Passer après le monumental Massacre à la Tronçonneuse relève de l’impossible. Toute la bonne volonté du monde est inutile, le combat est perdu d’avance. Rien ne l’égalera ou ne pourra lui arriver à la cheville. Car le film de feu Tobe Hooper est profondément indissociable de son époque – les années 70 -, d’un mood qu’on ne peut artificiellement restituer de nos jours. N’oublions pas que sans la crise, sans le Vietnam et l’affaire du Watergate, nous n’aurions peut-être probablement pas eu de Massacre à la Tronçonneuse. À moins de trouver l’idée géniale qui permettra de réactualiser le propos, mieux vaut s’abstenir de commettre une bêtise. Œuvre phare du cinéma horrifique, il est de coutume de dire que le culte qui lui est voué provient de son aura sulfureuse. Il y a de cela (censure et interdiction aux moins de 18 ans) mais désormais on sait qu’il y a également bien plus. Si en 2018 on s’accorde sans une once d’hésitation à encore l’ériger en chef-d’œuvre incontestable de l’Histoire du cinéma, ce n’est pas pour rien. Sa force la plus remarquable, avec le recul, est d’avoir su/pu traverser les époques, d’avoir gardé toute sa puissance formelle intacte. Et ce malgré des conditions de tournage compliquées et un budget dérisoire, deux arguments qui auraient pu l’empêcher de résister à l’épreuve du temps.Ce n’est pas la première fois qu’Hollywood tente de remettre au goût du jour Massacre à la Tronçonneuse. Depuis les quelques suites produites durant les années 80/90, nous avons eu droit à trois nouveaux films : un remake, une semi-préquelle et un opus 3D. De ces trois tentatives, on serait tenté d’en sauver qu’une seule, la première. Marcus Nispel arrivait à ne pas trop souiller le mythe qu’il abordait en nous embarquant dans un pur récit horrifique tendu aussi humble que bien foutu. Totalement dispensable – on le concède -, mieux vaut un tel résultat plutôt que de se coltiner les deux innommables bouses signées Jonathan Liebesman et John Luessenhop. Le plus gros souci des studios est de malheureusement lancer des projets sans ne jamais rien comprendre au matériau de base. Dans le cas ci-présent, seul le potentiel horrifique compte. Désormais, au tour de nos petits compatriotes Alexandre Bustillo et Julien Maury, pour leur première expérience aux Etats-Unis, de se lancer dans cet exercice suicidaire.

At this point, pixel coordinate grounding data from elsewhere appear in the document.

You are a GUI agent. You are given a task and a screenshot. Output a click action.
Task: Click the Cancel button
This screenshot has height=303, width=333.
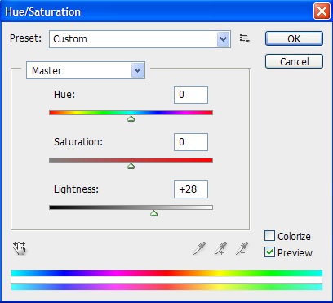pyautogui.click(x=294, y=61)
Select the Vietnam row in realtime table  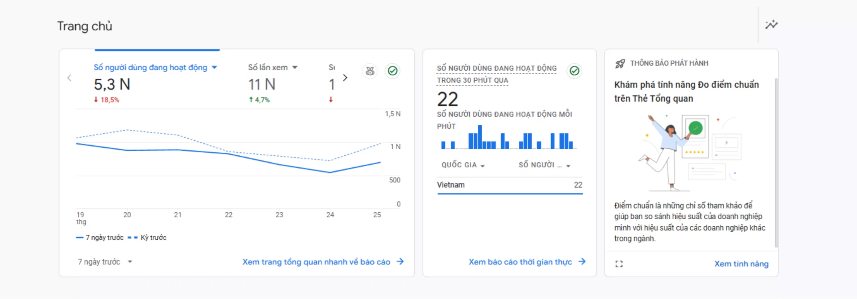click(510, 185)
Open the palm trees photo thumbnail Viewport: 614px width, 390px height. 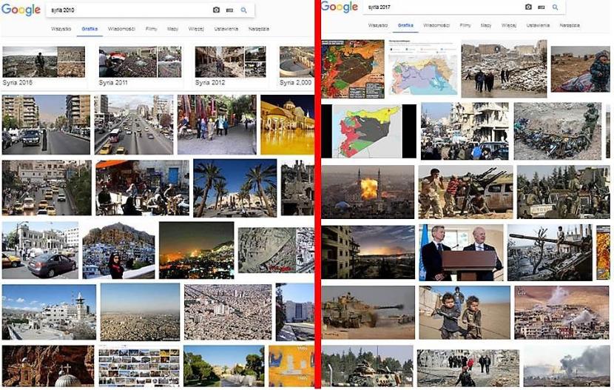click(235, 188)
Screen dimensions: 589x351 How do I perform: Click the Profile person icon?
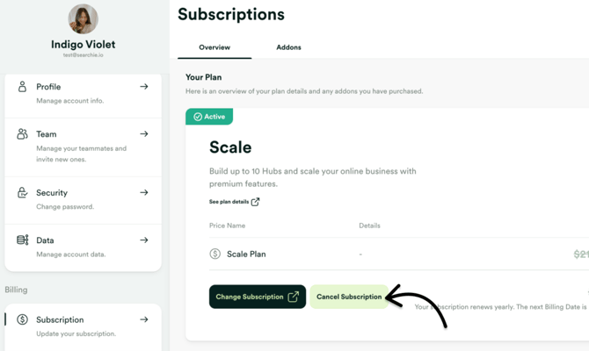click(22, 87)
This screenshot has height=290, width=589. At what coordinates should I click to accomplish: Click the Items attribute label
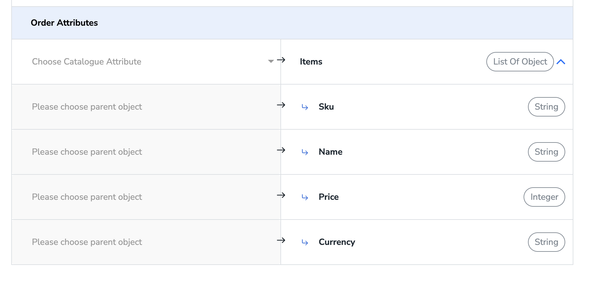coord(311,62)
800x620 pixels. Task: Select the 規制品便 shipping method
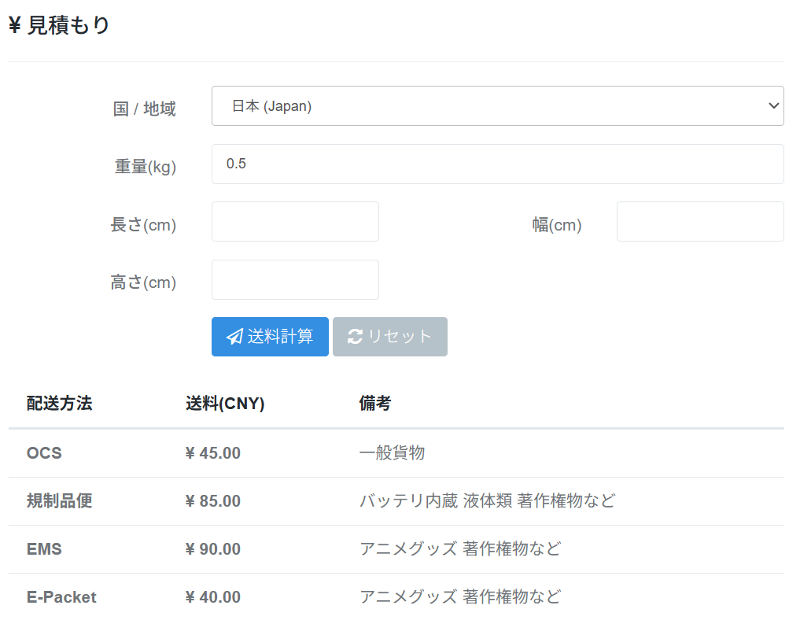(x=59, y=501)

Parler de Leatherface, c’est raconter pour la énième fois l’histoire des petits français partis à Hollywood dans l’espoir de connaître une ascension fulgurante. Et cette histoire, si on la connaît si bien, c’est parce qu’elle a la fâcheuse habitude de mal se terminer. On sait très bien que la sensibilité et les envie d’un metteur en scène peuvent très vite être saccagés par les desiderata d’un studio. Le financier ayant toujours le dernier mot. Leatherface en est le parfait exemple : scènes coupées, remontage, reshoot dans le dos des réalisateurs… Tous les chapitres classiques de l’expérience ratée sont présents. Dès lors, il devient compliqué de parler d’un film tiraillé entre deux visions. Impossible de cerner la cohérence, d’attribuer à tel parti les intentions – et par extension les ratés. Mais puisqu’il faut en parler, autant se baser uniquement sur le résultat final.
« Explorer les origines de Leatherface est une fausse bonne idée, un non-événement. »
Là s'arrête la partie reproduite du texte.